We did not integrate return visits to healthcare providers into the primary composite outcome. In Japan, asymptomatic children recovering from influenza often revisit physicians to affirm whether they can return to school. Because this type of revisit could not be differentiated in the claims record from a visit due to continuing symptoms, return visits were only analyzed as one of the secondary outcomes. In our data, revisits occurred in 47% of children, and this event was independent of initial the antiviral class prescribed. Similarly, death was not considered an outcome because influenza-related death was expected to be infrequent among school-aged children.

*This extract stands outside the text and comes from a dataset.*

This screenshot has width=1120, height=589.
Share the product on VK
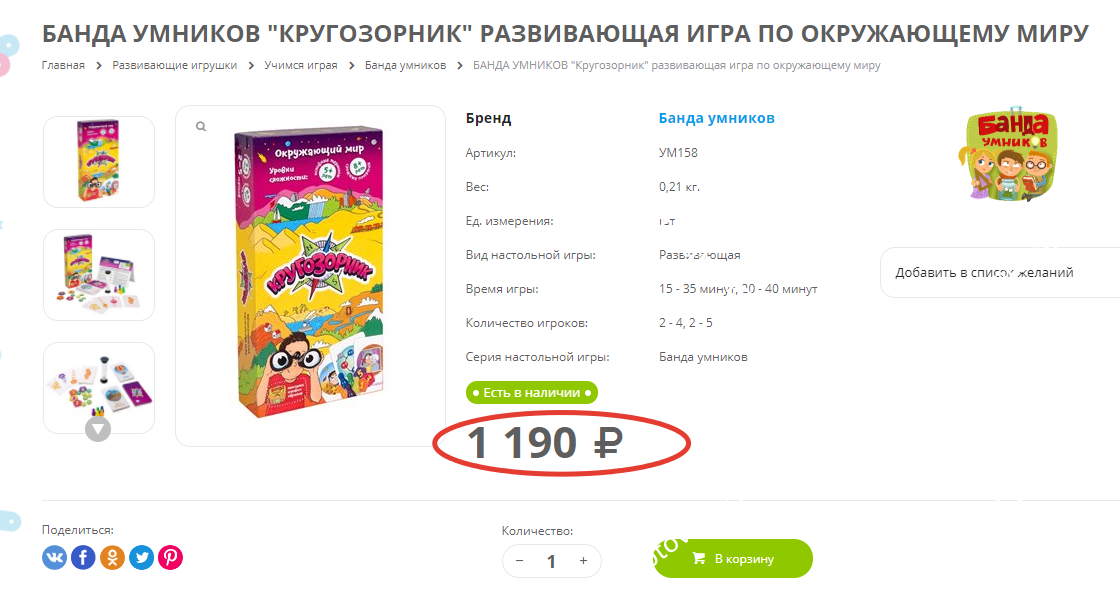pos(54,557)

This research describes the first-season experience of baloxavir use in routine care setting involving pediatric patients at various risk levels for severe influenza, which we believe to be the strength of our study. This study also has limitations. First, our observation was based on a single-year data with limited influenza B activity. Circulating strains and the proportion of drug-resistant virus differ year by year, and the further data are needed to ascertain whether our findings are reproducible. Second, there were a number of unmeasured factors because our data source was not constructed for research purposes; these unmeasured factors included symptom duration, the interval between symptom onset and drug use, the reason for selecting the antiviral drug prescribed, vaccination status of each children (an out-of-pocket service in Japan), and the indication of further medical resource use. Our findings might therefore be subject to bias from these effect-modifiers. Third, the generalizability of our research is unclear to other age group or other counties with different healthcare system. Fourth, whether patients adhered to the prescribed treatment is unknown. Zanamivir requires a longer treatment course than baloxavir (5 days vs. a single dose); hence, it is possible that the adherence rate was lower in this group, and this difference may contribute to higher odds of medical resource use in this group than in the baloxavir group. Finally, the accuracy of the administrative claims record is uncertain or debatable [30]. However, we believe that the exposure (defined by prescription record) and outcomes (ie, resource utilization such as hospitalization, tests and antibiotics use) were both recorded with high accuracy because of the incentive for reimbursement by the healthcare providers [31]. Further, comorbidities at high risk of severe influenza were all independently associated with future resource utilization, which may indicate that the impact of disease misclassification was minimal, if it occurred at all.
In summary, as compared with NAIs, baloxavir prescription was not overall associated with increases in healthcare resource utilization within 9 days of treatment, except in one exploratory comparison with oseltamivir. Future research efforts are warranted in broader clinical contexts; these involve the following seasons, other regions outside Japan, and the populations of different age group.